December 9, 2025
When code hits a sour note
Velato
Velato turns code into music — the internet can’t decide if it’s art or noise
TLDR: Velato lets people write programs as melodies, even playing a “Hello, World” tune, and it’s ignited a split between wowed artists and eye-rolling skeptics. The creator joined the fray to explain the concept and promise better demos, fueling a lively art-versus-noise debate about the point of playful coding experiments.
Velato asks: what if your code was a song? This oddball project turns melodies into instructions — the first note sets a “home base,” and the gaps between notes tell the computer what to do. There’s even a chirpy “Hello, World” that literally plays hello. The crowd? Split down the middle. One camp went wow, cool, while the other said it looks bad, sounds worse, and tossed in a toilet metaphor for dramatic flair. The vibe: half standing ovation, half booing from the cheap seats.
Then the plot twist: the creator, rottytooth, jumped into the thread like a backstage pass, linking velato.net and explaining Velato “multicodes with music,” similar to image-based languages, and teasing better demos “by an actual composer.” Fans rallied, calling it a cute crossover of coding and composing; skeptics fired back that it’s “esoteric” (read: intentionally weird) for weirdness’ sake.
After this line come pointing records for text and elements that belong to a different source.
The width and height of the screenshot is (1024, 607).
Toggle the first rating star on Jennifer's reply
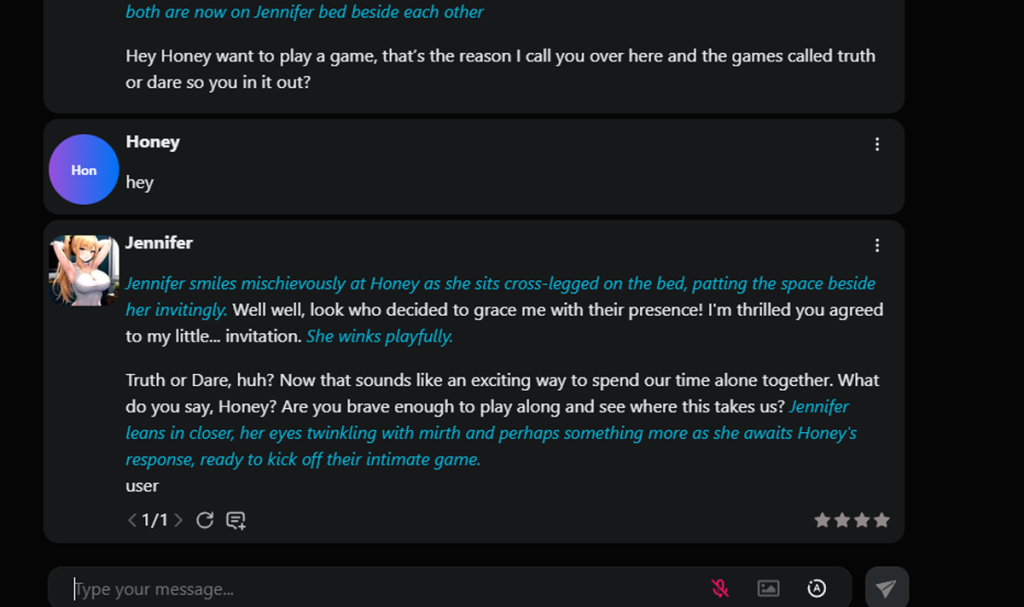[x=820, y=520]
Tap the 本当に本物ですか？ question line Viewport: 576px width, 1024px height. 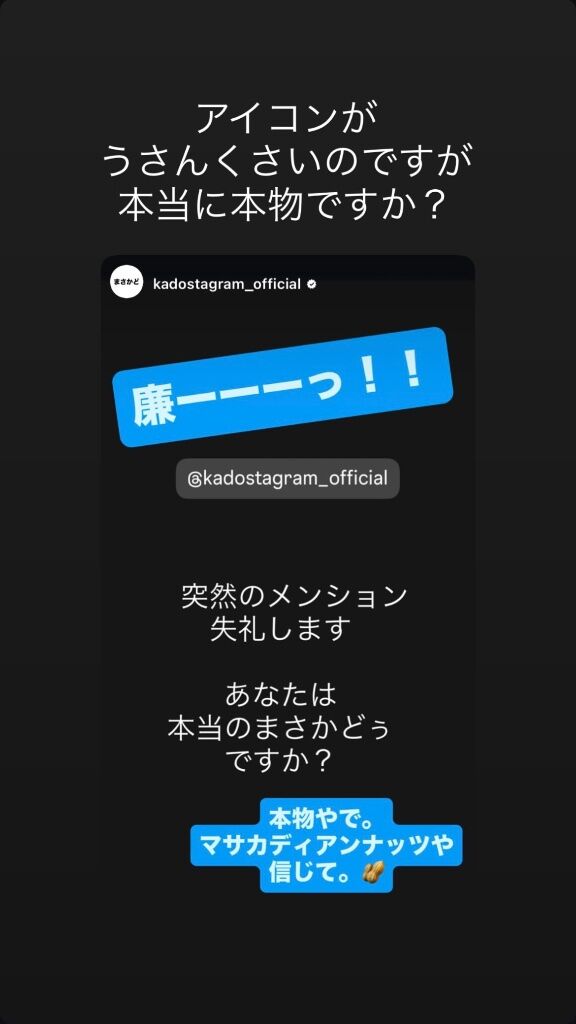tap(287, 204)
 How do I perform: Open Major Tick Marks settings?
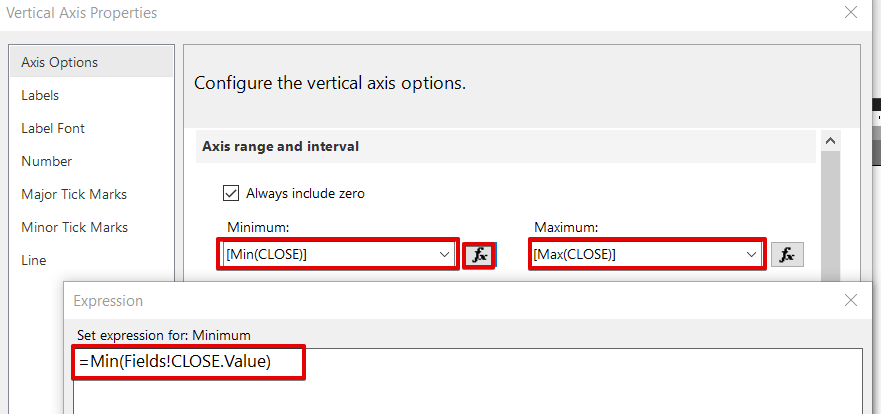pos(74,194)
Commenters joked about code reviews as Spotify playlists, autotune as a linter, and merge conflicts as sour chords. Shout-outs flew to other musical oddities like Fugue, VenetianScript, and Yet Another Musical Esolang. Underneath the memes, the big fight remains: is this playful art that stretches imagination, or just noisy homework no one asked for? Either way, people are listening — loudly.
Key Points
- •Velato encodes programs using musical notes as source code.
- •The first note sets a “command root,” and following intervals define instructions.
- •The command root can change between statements for structural flexibility.
- •Chords’ notes can be interpreted in a specified order to maintain musicality.
- •An example program outputs “Hello, World,” with an audio reference of its sound.